A top official from Facebook said that handset-makers including Samsung Electronics deserve credit for the accomplishments so far in boosting the use of Internet around the world.
“Handset manufacturers like Samsung play a very important role in bringing connectivity to the world and I think the industry deserves a lot of credit and recognition for bringing down the cost of handsets,” said Chris Daniels, vice president of Facebook’s Internet.org in a briefing with reporters from the Asia-Pacific region Wednesday (local time).
Facebook launched the global initiative in 2013 with the aim of making life better by getting more people connected.

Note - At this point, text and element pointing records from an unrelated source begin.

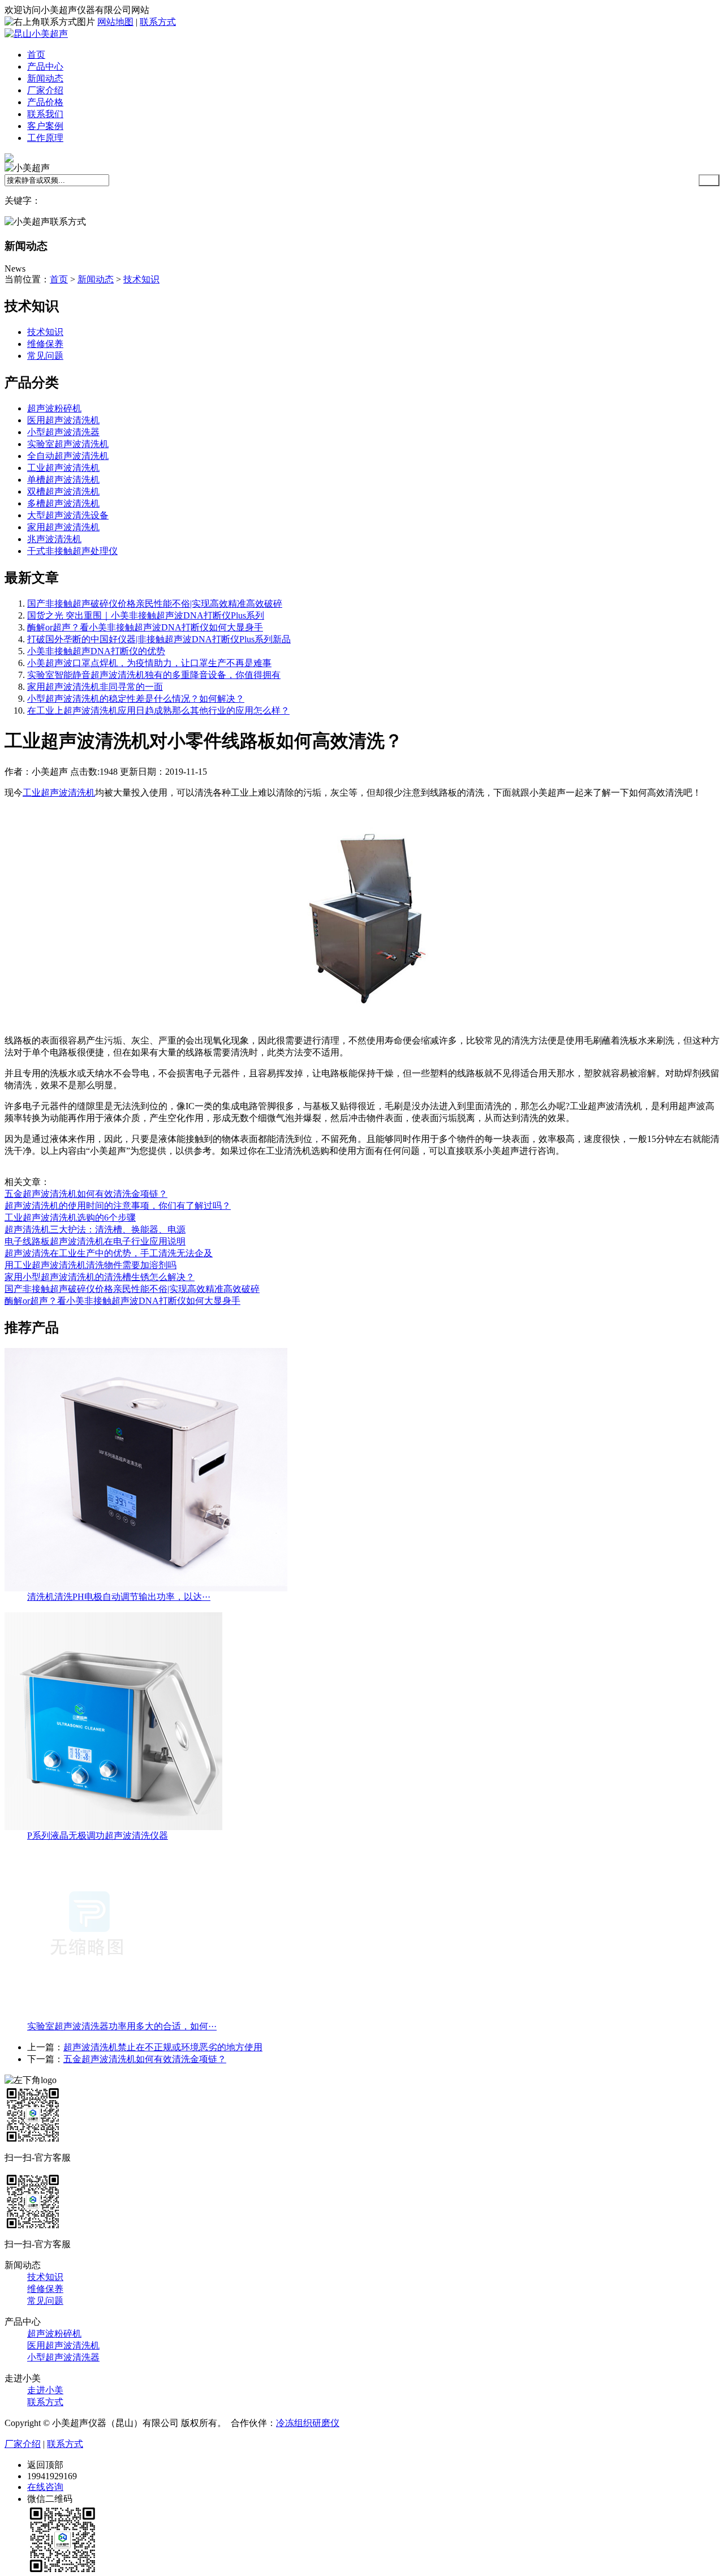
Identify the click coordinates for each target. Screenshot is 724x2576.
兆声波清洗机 (54, 539)
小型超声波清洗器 (63, 432)
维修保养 (45, 344)
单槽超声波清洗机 (63, 479)
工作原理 (45, 138)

Facebook and its partners provide free basic Internet services in a wide range of sectors, including health care, education and finance, to the unconnected population of the world through the Internet.org initiative.
In line with the global nonprofit project as well as its marketing strategy to secure a broader customer base, Samsung has been rolling out budget devices including the Galaxy A series and the Tizen smartphone in recent years.
Through the first round of Internet.org programs started in six countries including Colombia, Paraguay and the Philippines last year, Facebook, local governments and telecom operators saw the Internet penetration rate jump by 40 percent on average.
Encouraging more business entities to join the initiative, the vice president said allowing more people to taste the usefulness of the Internet would also benefit network operators as they can be assured of loyal customers in the future.
In Colombia, the number of data users of local telecom firm Tigo increased 50 percent since the start of the Internet.org initiative and the smartphone sales in Tanzania increased around 10 percent.